- Born: 1 September 1998 (age 27) Chhapra, Bihar, India
- Occupation: Actress
- Years active: 2017–present

= Rishikaa Singh Chandel =

Indian actress

Rishikaa Singh Chandel (born 1 September 1998) is an Indian actress who works primarily in Hindi television. She has appeared in television serials, digital productions and television commercials. She is known for her roles in the television series Vidya, Nayi Soch and Santoshi Maa, and the digital series LovePantii.

== Early life ==

Rishikaa Singh Chandel was born on 1 September 1995 in Chhapra, Bihar, India. She grew up in Chhapra and later moved to Mumbai to pursue a career in acting.
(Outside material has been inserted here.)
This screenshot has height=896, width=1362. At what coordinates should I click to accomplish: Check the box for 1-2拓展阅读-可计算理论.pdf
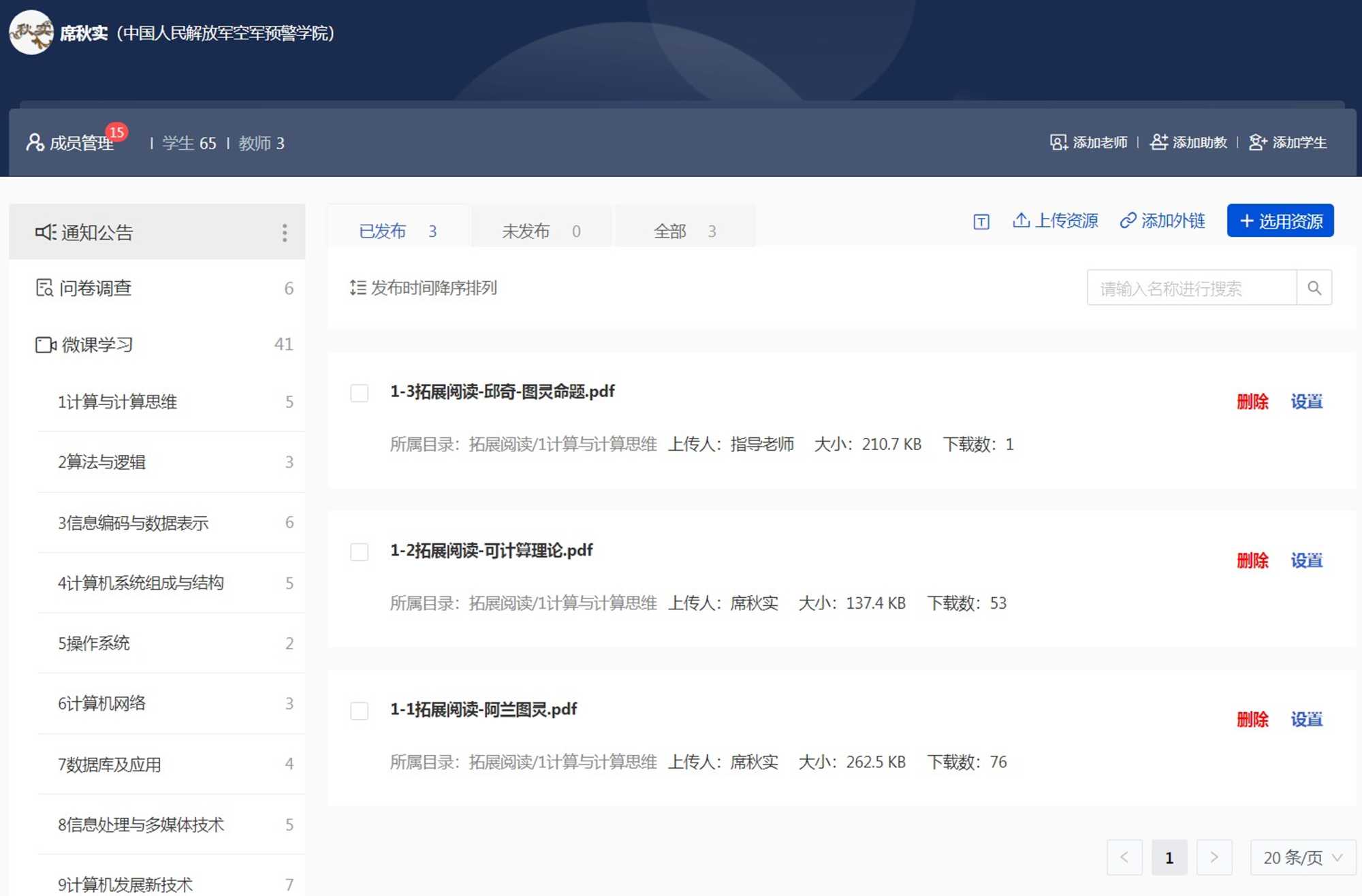[x=359, y=551]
She completed her education in Chhapra and obtained a master's degree in Journalism and Mass Communication from Nalanda Open University in Patna.

== Career ==

Chandel began her television career with appearances in Hindi television productions. According to biographical profiles and media reports, her early television work included Collector Bahu, Dulari, CID, Savdhaan India, Crime Patrol and Bhabhi Ji Ghar Par Hain.
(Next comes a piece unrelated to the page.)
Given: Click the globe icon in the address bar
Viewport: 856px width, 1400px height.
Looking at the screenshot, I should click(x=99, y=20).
In 2019, she appeared in the television series Vidya in a supporting role.

In 2020, Chandel played the lead role of Damini in Nayi Soch, a television series broadcast on DD Kisan. The series focused on agriculture and rural development.

She subsequently appeared as Sita in the mythological television series Santoshi Maa, broadcast on &TV. Her performance and the role were reported by several Hindi-language publications.

In 2021, Chandel appeared in the digital series LovePantii, in which she played the character Sarita. The series was associated with MX Player, and her negative role was reported by Mayapuri.

Chandel has also appeared in television advertising campaigns. Media profiles have reported her association with advertisements for brands including Tata Capital, Snapdeal and Amazon.

In 2022, Filmibeat reported on Chandel's work as a content creator on Josh and described her television work and association with brand campaigns.

In August 2026, Chandel was announced as part of the principal cast of the Hindi film Public Kaa Hero, alongside Mimoh Chakraborty, Vishal Vishesh and Varsha Usgaonkar. The film's poster and teaser were launched in August 2026.

== Filmography ==

=== Films ===

| Year | Title | Role | Notes |
|---|---|---|---|
| 2026 | Public Kaa Hero | Rishika | Upcoming film |

=== Television ===

| Year | Title | Role | Network |
|---|---|---|---|
| 2019 | Vidya | Sarita | Colors TV |
| 2020 | Nayi Soch | Damini | DD Kisan |
| 2020 | Santoshi Maa | Sita | &TV |

=== Digital ===

| Year | Title | Role | Platform |
|---|---|---|---|
| 2021 | LovePantii | Sarita | MX Player |

== Awards and recognition ==

Chandel has received recognition for her work in television. In 2021, Hindi-language media reported that she was honoured with the Aadhi Aabadi Nari Ratna Award in Patna in connection with her portrayal of Sita in Jai Santoshi Maa.

Her earlier honours have also been reported by entertainment publications, including the Beauty of Bihar award and the Aadhi Aabadi Women Achievers Award.